Senator of the College of Justice
- Incumbent
- Assumed office 2022
- Nominated by: Nicola Sturgeon As First Minister
- Appointed by: Elizabeth II

Personal details
- Born: 19 December 1967 (age 58)
- Alma mater: Glasgow University University of Cambridge
- Profession: Advocate

= Lorna Drummond, Lady Drummond =

Scottish lawyer

Lorna Allison Drummond, Lady Drummond, (born 19 December 1967) is a lawyer, a Senator of the College of Justice in Scotland, and the Justice of Appeal in the Court of Appeal in the Territories of St Helena, Ascension Island and Tristan da Cunha in the South Atlantic. She is a former crown counsel of Ascension Island, in which role, she advised the government on criminal and civil matters.

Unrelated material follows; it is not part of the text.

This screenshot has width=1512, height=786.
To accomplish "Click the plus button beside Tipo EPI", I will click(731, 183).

She was appointed to the Court of Session in May 2022.

==Career==
Drummond was called to the bar in 1998. She took silk in 2011.

As crown counsel of Ascension Island in the South Atlantic, she was the only qualified lawyer on the island, working in a legal system which relies almost entirely on lay magistrates, lay advocates and lay prosecutors.

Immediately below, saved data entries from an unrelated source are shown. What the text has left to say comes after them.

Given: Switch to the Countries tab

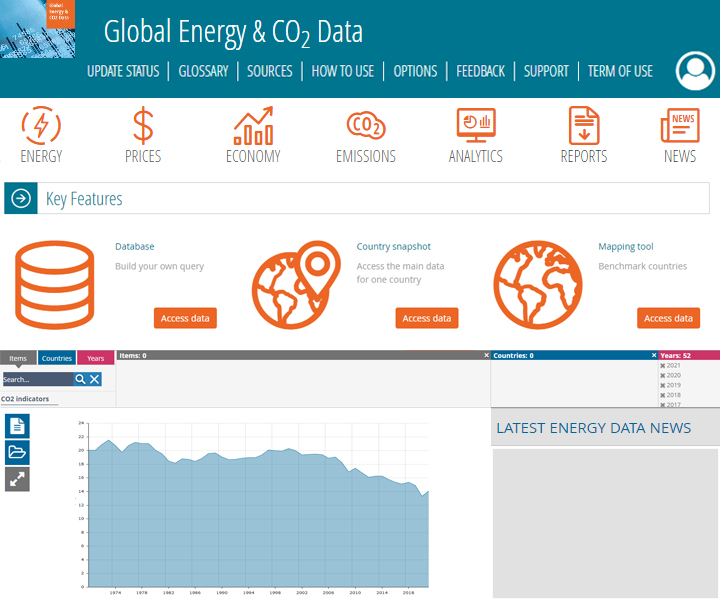Looking at the screenshot, I should coord(56,358).
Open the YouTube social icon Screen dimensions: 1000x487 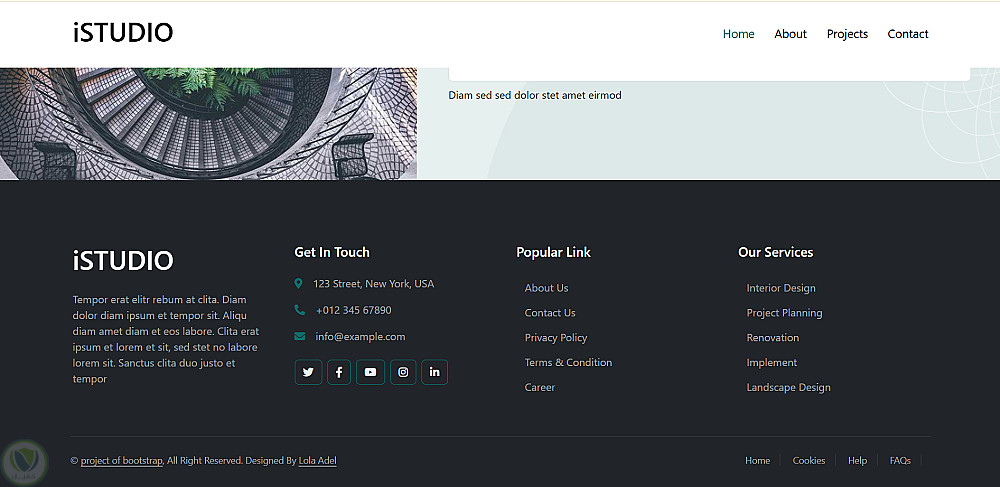(371, 372)
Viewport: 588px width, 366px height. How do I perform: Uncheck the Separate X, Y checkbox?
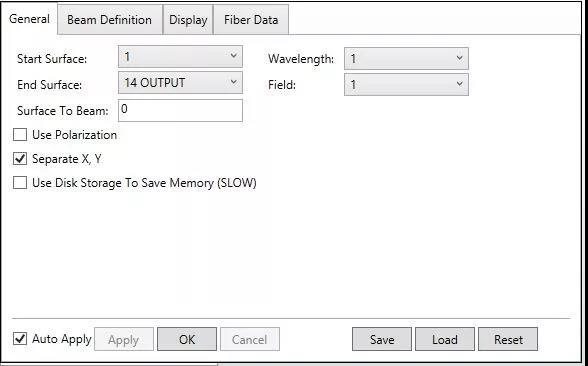tap(20, 159)
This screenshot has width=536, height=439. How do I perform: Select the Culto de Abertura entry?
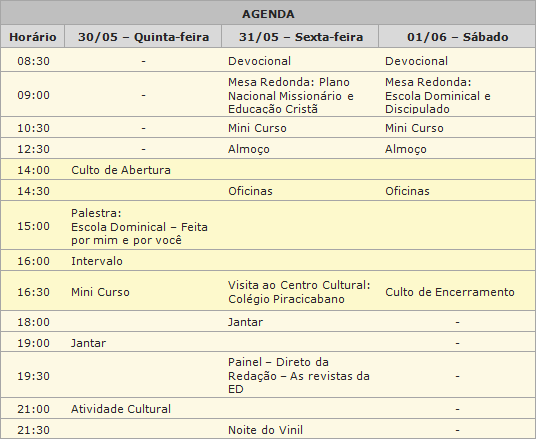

On Ascension Island, Drummond organised a "Faculty of Advocates' MiniTrial", which required her to adapt two Scots law cases with "references to local features and places on Ascension" for a case involving an assault which led to severe injury, and involved a knife and the possession of the drug ecstasy with intent to supply.

In 2013, Drummond joined Axiom Advocates, primarily working in public law. In 2015, Drummond was appointed as Justice of Appeal in the Court of Appeal in the Territories of St Helena, Ascension and Tristan da Cunha, having worked in the past on both Ascension Island and St Helena as crown counsel.